On Wednesday afternoon, the Republican-dominated North Carolina legislature called a surprise fourth special session, just after finishing a third special session to approve $200 million in disaster relief. By Wednesday night, Republicans had filed a raft of bills that would significantly curb the power of incoming Gov. Roy Cooper (D), who narrowly defeated Gov. Pat McCrory (R) in November; McCrory finally conceded the race last week, and Cooper doesn't take office until Jan. 1, 2017. Democrats did not know about the new special session, approved Monday, until noon on Wednesday.
The GOP bills would end the governor's control over state and county election boards, require State Senate confirmation of Cooper's Cabinet appointees, strip him of authority to name trustees to the University of North Carolina, and cut to 300 from 1,500 the number of state employees who serve at the governor's pleasure, giving protection to hundreds of upper-level state employees appointed by McCrory, reversing an expansion McCrory approved right after he took over from his Democratic predecessor. Many of the election boards that would now have a bipartisan spilt had cut voting hours, polling locations, and Sunday voting when controlled by Republicans, measures all criticized as aiming to suppress black turnout.
Democrats had expressed concern that the GOP legislature would try to add two Republican justices to the Supreme Court, which flipped to a Democratic majority in the election, but instead Republicans filed a bill that would shift power from the Supreme Court to the GOP-majority Court of Appeals. "This is an unprecedented, shameful, and cowardly power grab from the Republicans," Jamal Little, spokesman for the state Democratic Party, said of the GOP bills. Cooper was more restrained, urging lawmakers to, among other things, repeal HB 2, the transgender "bathroom" bill.

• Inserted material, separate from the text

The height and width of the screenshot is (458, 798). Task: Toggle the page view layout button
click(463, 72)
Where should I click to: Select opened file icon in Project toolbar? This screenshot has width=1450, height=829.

Republicans did not exactly deny the power-grabbing accusation. "I think, to be candid with you, that you will see the General Assembly look to reassert its constitutional authority in areas that may have been previously delegated to the executive branch," Rep. David Lewis (R) told reporters, adding that "some of the stuff we're doing, obviously if the election results were different, we might not be moving quite as fast on." Republican legislators, he added, will "work to establish that we are going to continue to be a relevant party in governing the state."